Exercise aim: Report the count of lines containing the word "will" in these records, with no other text.
____ Data under study
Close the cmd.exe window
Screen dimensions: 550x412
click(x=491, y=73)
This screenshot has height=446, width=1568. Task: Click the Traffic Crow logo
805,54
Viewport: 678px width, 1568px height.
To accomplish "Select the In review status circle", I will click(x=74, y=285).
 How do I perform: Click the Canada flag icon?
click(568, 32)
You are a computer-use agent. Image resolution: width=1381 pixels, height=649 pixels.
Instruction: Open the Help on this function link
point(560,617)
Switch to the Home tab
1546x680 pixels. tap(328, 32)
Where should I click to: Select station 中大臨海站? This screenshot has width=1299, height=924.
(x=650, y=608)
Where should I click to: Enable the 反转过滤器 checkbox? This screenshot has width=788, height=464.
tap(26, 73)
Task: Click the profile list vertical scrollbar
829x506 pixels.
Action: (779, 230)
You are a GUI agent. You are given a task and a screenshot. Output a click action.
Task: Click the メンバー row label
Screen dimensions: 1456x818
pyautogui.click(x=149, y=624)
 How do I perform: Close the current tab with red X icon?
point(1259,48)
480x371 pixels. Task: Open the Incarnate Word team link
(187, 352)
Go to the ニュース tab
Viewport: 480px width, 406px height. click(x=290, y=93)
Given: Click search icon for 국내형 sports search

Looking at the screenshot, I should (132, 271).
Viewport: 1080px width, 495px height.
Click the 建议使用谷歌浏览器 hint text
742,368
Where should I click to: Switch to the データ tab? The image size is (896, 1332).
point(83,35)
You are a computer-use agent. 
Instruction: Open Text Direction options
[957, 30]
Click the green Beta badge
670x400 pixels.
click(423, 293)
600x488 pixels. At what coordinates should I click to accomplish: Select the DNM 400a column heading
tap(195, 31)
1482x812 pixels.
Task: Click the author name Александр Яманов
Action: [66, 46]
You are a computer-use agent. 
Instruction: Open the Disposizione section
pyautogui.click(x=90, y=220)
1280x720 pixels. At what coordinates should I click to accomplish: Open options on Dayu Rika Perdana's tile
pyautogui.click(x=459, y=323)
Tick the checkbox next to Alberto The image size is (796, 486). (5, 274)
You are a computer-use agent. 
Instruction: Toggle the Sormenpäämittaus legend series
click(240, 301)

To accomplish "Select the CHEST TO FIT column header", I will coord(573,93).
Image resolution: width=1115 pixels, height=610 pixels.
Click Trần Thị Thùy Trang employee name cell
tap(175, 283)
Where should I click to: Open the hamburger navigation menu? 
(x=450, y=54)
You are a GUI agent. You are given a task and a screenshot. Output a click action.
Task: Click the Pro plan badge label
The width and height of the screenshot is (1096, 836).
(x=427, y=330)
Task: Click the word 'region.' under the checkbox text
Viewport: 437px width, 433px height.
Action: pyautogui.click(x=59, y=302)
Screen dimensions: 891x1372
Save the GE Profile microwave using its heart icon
________
Answer section: 2